Vetting: safeguarding registration rules scaled down

Social care staff in England, Wales and Northern Ireland will only have to register with the Independent Safeguarding Authority if they come into contact with service users at least once a week, ministers said today.

The government has accepted all the recommendations of Sir Roger Singleton’s review of the ISA’s vetting and barring scheme, including changes to the requirements for background checks on individuals.

The scheme will replace the POCA and POVA lists from November 2010, after which all professionals and volunteers will be required to register with the ISA if they come into contact with children or vulnerable adults at least once a week.

‘Relationship of trust’

It will apply to about 9m adults, including most of the estimated 1.8m social care workforce in England, Wales and Northern Ireland. The total is 2m fewer than first suggested because the original proposals covered adults coming into contact with children once a month.

The requirement to register should only apply “if the contact is sufficient to allow a relationship of trust” between the staff and service user. The new once-a-week rule would be more “appropriate for the broad range of customary work with children”, Singleton said in his report.

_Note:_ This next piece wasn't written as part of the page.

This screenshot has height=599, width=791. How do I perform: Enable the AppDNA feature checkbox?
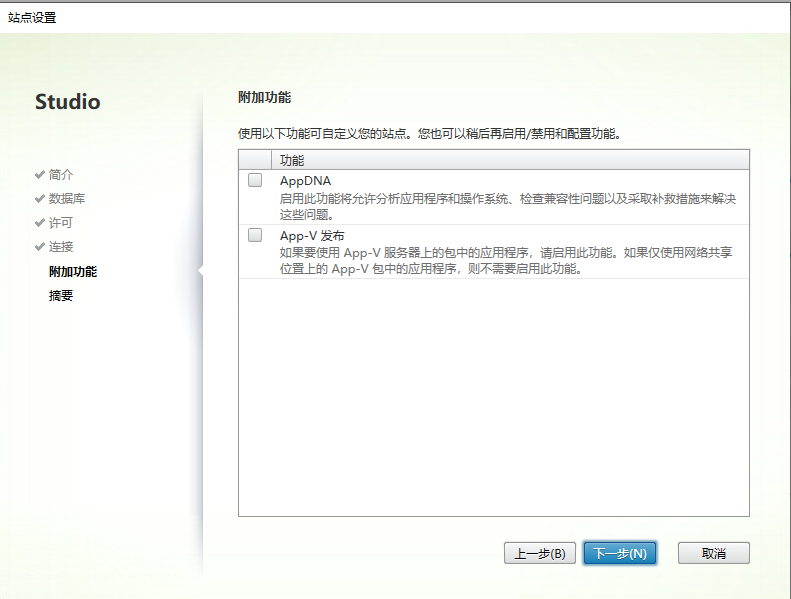click(255, 181)

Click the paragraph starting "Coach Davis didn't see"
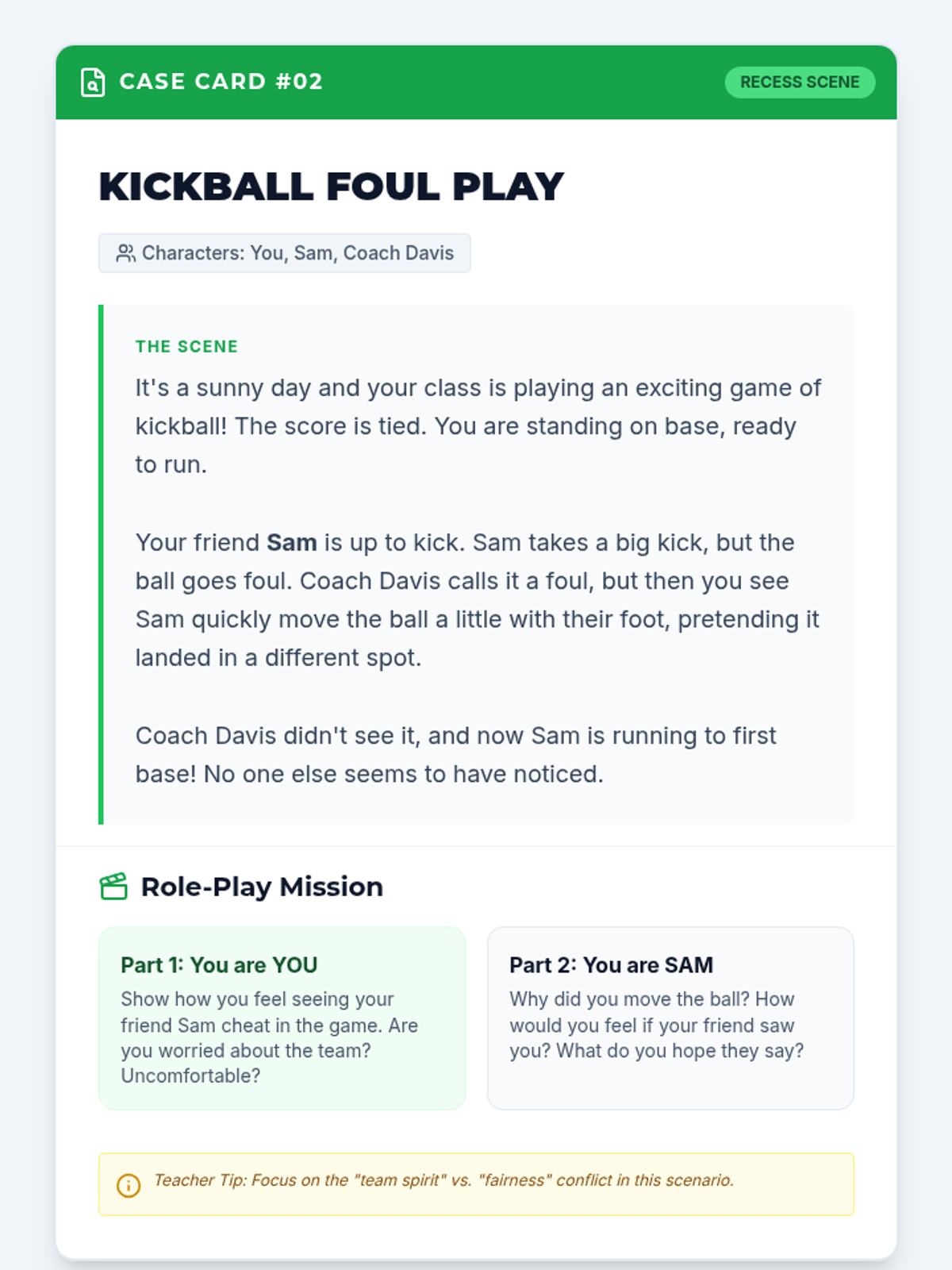pyautogui.click(x=455, y=755)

The review by Singleton, the chair of the ISA and the government’s chief adviser on the safety of children, was commissioned by children’s secretary Ed Balls. It followed widespread concerns about the degree of contact with children that would have to be made to trigger the requirement to register.

Volunteers deterred

Media reports warned that parents who give other children lifts to activities would be affected, and that the scheme would deter people from volunteering.

Singleton said two tests should be used to decide whether people should have to register: the “frequent contact” test, when work with children takes place once a week or more; and the “intensive contact” test, when the work takes place on at least four days in one month, or overnight.

Balls said he recognised the need to “draw the line in the right place” so that the government “does not interfere in private arrangements that are rightly made between friends and family”.

Single agency

“The changes we are making today mean children will be safe but the system will not be overly burdensome.”

Registration will be open to new staff and volunteers from July 2010.

The ISA was established following an inquiry into the murders in 2002 of Jessica Chapman and Holly Wells by Ian Huntley, a school caretaker. This recommended the creation of a single agency to vet all individuals who wanted to work with or volunteer with vulnerable people.